## Your objective
Write out every line exactly, from the first line of the records below through the line that contains "For every named target in this 1133×2576".

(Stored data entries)
┌──

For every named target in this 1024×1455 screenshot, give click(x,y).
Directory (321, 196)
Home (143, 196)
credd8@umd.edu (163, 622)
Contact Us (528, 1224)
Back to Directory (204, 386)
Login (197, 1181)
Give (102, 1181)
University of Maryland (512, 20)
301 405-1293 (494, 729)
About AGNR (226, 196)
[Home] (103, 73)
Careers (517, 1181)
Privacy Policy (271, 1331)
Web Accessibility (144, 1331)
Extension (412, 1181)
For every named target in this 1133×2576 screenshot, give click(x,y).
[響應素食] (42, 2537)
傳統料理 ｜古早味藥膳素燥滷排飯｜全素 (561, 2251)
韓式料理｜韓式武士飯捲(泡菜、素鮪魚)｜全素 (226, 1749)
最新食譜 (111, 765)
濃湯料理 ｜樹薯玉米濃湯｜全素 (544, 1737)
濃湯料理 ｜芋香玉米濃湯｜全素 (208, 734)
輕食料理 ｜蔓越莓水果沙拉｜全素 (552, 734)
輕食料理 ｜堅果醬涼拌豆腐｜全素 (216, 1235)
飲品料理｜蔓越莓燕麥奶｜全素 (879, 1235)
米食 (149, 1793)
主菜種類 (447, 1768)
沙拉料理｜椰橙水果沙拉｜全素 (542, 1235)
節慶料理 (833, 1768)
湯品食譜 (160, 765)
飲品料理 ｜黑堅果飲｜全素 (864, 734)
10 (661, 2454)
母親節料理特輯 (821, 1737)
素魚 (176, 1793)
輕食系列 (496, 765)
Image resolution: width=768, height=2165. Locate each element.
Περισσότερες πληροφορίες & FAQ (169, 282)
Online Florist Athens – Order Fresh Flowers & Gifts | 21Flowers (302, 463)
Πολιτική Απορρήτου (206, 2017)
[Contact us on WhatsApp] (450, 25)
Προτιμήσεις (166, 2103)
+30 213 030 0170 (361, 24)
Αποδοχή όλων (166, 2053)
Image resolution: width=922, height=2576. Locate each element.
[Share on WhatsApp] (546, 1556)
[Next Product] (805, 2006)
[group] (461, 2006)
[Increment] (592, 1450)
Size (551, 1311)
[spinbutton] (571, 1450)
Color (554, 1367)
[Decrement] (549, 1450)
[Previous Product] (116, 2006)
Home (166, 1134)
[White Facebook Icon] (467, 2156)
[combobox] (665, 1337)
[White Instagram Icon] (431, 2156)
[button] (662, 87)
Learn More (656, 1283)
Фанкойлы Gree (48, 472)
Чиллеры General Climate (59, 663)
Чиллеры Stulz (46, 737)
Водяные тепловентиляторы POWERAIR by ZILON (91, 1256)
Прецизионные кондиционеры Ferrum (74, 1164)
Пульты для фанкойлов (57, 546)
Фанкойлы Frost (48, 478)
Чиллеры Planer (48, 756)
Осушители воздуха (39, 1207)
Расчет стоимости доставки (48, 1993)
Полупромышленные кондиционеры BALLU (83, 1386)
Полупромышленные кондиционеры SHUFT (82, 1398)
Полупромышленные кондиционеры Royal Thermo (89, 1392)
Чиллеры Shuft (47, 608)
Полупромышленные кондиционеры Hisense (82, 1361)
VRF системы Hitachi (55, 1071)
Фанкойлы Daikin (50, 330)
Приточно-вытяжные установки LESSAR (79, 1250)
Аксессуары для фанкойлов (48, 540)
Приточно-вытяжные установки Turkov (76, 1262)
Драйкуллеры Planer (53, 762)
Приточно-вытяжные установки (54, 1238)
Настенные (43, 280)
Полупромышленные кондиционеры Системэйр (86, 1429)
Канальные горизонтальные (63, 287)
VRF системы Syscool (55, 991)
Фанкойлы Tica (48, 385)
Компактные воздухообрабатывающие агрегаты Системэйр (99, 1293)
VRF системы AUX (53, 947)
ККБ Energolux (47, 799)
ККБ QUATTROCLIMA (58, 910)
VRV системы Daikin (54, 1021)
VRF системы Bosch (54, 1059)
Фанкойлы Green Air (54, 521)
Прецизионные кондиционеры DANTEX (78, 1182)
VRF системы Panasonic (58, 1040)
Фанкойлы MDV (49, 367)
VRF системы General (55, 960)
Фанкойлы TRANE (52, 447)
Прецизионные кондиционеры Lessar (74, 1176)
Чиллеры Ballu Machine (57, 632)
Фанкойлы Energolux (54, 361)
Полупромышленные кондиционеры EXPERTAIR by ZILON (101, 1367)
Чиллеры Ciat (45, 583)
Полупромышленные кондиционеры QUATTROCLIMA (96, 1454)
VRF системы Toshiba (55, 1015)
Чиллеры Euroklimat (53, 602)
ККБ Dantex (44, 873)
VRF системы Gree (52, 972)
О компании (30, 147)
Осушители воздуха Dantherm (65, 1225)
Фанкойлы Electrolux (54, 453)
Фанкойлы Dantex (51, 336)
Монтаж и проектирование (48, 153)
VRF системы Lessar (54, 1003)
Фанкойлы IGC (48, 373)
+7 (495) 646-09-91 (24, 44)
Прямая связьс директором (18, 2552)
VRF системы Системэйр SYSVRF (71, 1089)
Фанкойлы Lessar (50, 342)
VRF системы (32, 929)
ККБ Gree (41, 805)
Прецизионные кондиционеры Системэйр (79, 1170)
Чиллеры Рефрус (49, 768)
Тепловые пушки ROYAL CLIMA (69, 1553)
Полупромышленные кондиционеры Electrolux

└──

## Result
For every named target in this 1024×1455 screenshot, give click(x,y).
Directory (321, 196)
Home (143, 196)
credd8@umd.edu (163, 622)
Contact Us (528, 1224)
Back to Directory (204, 386)
Login (197, 1181)
Give (102, 1181)
University of Maryland (512, 20)
301 405-1293 (494, 729)
About AGNR (226, 196)
[Home] (103, 73)
Careers (517, 1181)
Privacy Policy (271, 1331)
Web Accessibility (144, 1331)
Extension (412, 1181)
For every named target in this 1133×2576 screenshot, give click(x,y).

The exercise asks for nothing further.